There was also a vote to cut taxes. A chummy bunch, FOMC members typically vote unanimously on policy. Wednesday’s decision, however, featured dissent from Kansas City Fed President Jeff Schmid, who voted to keep policy steady. (There was also a dissent from Fed Governor Stephen Miran, who voted to cut rates by 50 basis points instead of 25. A recent appointee by President Trump at the Fed, Miran’s dissent was not surprising as he had done the same in the previous meeting of the Fed).
In a short essay Friday explaining his vote not to cut rates, Schmid questioned the Fed’s need to ease conditions, noting stocks at all-time highs, tight corporate bond spreads and strong levels of high-yield bond issuance.
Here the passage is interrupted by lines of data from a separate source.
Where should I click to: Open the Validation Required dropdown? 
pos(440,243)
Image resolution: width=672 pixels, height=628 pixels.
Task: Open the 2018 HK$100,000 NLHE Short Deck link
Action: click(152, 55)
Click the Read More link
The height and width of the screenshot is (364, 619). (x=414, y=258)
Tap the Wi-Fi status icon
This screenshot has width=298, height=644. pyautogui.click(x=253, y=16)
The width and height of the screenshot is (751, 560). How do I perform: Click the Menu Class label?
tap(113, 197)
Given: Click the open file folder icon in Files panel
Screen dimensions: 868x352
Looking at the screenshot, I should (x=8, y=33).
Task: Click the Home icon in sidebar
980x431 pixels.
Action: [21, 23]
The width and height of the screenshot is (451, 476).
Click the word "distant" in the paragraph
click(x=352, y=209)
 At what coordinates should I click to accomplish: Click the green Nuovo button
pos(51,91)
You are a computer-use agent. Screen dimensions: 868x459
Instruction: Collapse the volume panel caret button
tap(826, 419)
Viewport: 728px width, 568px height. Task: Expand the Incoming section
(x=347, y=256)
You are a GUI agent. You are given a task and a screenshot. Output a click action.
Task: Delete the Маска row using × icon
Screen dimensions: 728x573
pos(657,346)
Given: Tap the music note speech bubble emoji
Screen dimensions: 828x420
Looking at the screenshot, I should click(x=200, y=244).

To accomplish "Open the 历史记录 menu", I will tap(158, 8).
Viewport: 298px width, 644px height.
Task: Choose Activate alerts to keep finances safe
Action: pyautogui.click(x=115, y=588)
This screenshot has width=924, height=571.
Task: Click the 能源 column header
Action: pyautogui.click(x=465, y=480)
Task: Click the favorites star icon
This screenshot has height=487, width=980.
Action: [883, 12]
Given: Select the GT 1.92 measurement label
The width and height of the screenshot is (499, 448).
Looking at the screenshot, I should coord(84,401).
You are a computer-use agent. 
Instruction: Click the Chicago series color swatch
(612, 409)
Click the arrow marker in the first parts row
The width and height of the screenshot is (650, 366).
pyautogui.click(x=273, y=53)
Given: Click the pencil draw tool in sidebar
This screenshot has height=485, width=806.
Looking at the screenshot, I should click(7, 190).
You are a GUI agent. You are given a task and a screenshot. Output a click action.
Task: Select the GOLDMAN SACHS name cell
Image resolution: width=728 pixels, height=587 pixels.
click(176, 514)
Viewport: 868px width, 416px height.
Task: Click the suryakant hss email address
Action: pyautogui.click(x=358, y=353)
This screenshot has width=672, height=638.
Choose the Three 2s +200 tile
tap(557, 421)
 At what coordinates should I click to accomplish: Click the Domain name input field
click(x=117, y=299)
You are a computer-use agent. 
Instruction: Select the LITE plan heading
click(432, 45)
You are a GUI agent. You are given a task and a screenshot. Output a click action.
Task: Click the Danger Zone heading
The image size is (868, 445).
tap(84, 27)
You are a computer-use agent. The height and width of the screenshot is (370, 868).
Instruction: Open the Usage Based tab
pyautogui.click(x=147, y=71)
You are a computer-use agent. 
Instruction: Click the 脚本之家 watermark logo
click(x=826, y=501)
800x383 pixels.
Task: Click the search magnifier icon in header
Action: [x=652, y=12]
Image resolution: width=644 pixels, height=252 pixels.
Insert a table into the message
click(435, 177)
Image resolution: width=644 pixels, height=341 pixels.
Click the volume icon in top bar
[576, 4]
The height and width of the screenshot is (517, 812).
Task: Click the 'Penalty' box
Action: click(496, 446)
Inflation, he recalled, has been above the Fed’s 2% target for years and has stopped falling. “I take little comfort in most measures of inflation expectations not moving,” he said.
But what about the deterioration of labor market conditions? Schmid suggested there isn’t much the Fed can do about it, blaming “structural changes in technology and demographics.”
In the middle of a decent rebound after yesterday’s jitters, Friday morning markets retreated only slightly in response to Schmid’s comments, with bitcoin slipping back under $110,000 and Nasdaq futures now higher by just 1.3% versus 1.7% earlier.
The rate traders are now the prices only a 66% chance of a rate cut at the Fed’s December meeting versus 73% yesterday and almost 95% before Powell and Schmid’s Wednesday surprise.